'One can't allow oneself to be bullied into abandoning one's dream.'
IMAGE: Sanjay Leela Bhansali and Deepika Padukone. Photograph: Kind courtesy Deepika Padukone/Instagram
Sanjay Leela Bhansali is hugely relieved now that Padmaavat has released.
He's grateful that audiences are heading to theatres to watch the film despite threats from fringe groups.
"Suffering has always been an incentive for my creativity," Bhansali tells Subhash K Jha.
What are your feelings at the moment?
(Sighs deeply) After what have I been through, it's like being allowed to finally breathe easy.
I can't even begin to express the relief and gratitude.
How did you get over this period of vicious attack?
Honestly, I really don't know where the strength came from.
I guess it just comes to us when we need to be strong. I really don't know how I got through this period.
But after all of this, to have the film release finally in spite of all odds, and most importantly, to have audiences flocking to see it in spite of the threats... I can't tell you what a relief and joy it is.

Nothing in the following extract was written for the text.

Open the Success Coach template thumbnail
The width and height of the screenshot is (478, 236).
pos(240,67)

Just hearing about the collections washes away all my pain of the last eight, nine months... well, maybe not all of it.
How will you ever forget being assaulted in Rajasthan and then the fringe groups demanding your head and Deepika's nose?
It was crazy!
Through all of this, I was more worried about my mother and happy that she was with me.

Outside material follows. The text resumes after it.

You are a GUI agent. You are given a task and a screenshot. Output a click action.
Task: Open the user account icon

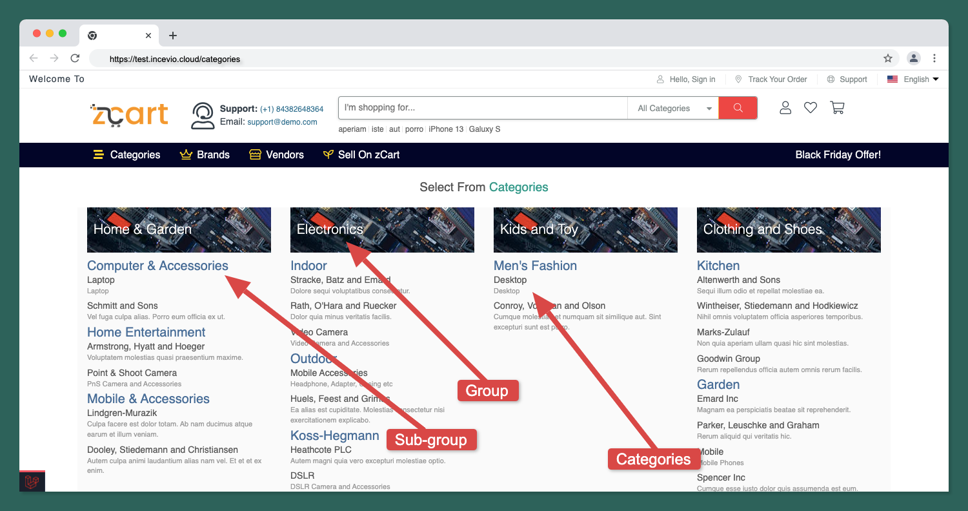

I don't know how I would have survived without her at my side.
She kept saying, 'Mere bete ke saath aisa kyon ho raha hai? Woh itni achchi filmein banata hai' (Why is this happening to my son? He makes such good films).
My mother was my pillar of strength.
I would also like to thank Ajit Andhare and my co-producers, the Viacom 18 Motion Pictures team, who never stopped believing in me even during the darkest phase.
And my own friends and team Mahavir Jain, Shobha Sant and Chetan Deolkar. What would I have done without them?
IMAGE: Ranveer Singh as Alauddin Khilji in Padmaavat.
Did you ever think of giving up?
Never. Not at all. That would have been the end of me as a film-maker.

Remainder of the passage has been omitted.